Guo, Y., Gu, D., Jin, Z., Du, P.-P., Si, R., Tao, J., et al. (2015). Uniform 2 nm gold nanoparticles supported on iron oxides as active catalysts for CO oxidation reaction: structure–activity relationship. Nanoscale, 7(11), 4920-4928. doi:10.1039/C4NR06967F.


Zitierlink: http://hdl.handle.net/11858/00-001M-0000-0025-09A5-C
Zusammenfassung
Uniform Au nanoparticles (~2 nm) with narrow size-distribution (standard deviation: 0.5–0.6 nm) supported on both hydroxylated (Fe_OH) and dehydrated iron oxide (Fe_O) have been prepared by either deposition-precipitation (DP) or colloidal-deposition (CD) methods. Different structural and textural characterizations were applied to the dried, calcined and used gold-iron oxide samples. Transmission electron microscopy (TEM) and high-resolution TEM (HRTEM) showed high homogeneity in the supported Au nanoparticles. The ex situ and in situ X-ray absorption fine structure (XAFS) characterization monitored the electronic and short-range local structure of active gold species.

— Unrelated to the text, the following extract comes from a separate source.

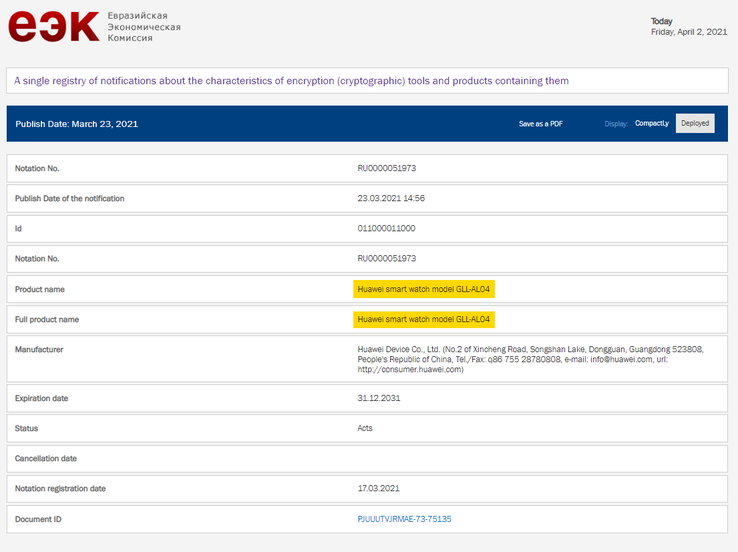The image size is (738, 552).
Task: Click the Status value Acts
Action: (x=365, y=428)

The synchrotron-based in situ X-ray diffraction (XRD), together with the corresponding temperature-programmed reduction by hydrogen (H2-TPR), indicated a structural evolution of the iron-oxide supports, correlating to their reducibility. An inverse order of catalytic activity between DP (Au/Fe_OH < Au/Fe_O) and CD (Au/Fe_OH > Au/Fe_O) was observed. Effective gold-support interaction results in a high activity for gold nanoparticles, locally generated by the sintering of dispersed Au atoms on the oxide support in the DP synthesis, while a hydroxylated surface favors the reactivity of externally introduced Au nanoparticles on Fe_OH support for the CD approach. This work reveals why differences in the synthetic protocol translate to differences in the catalytic performance of Au/FeOx catalysts with very similar structural characteristics in CO oxidation.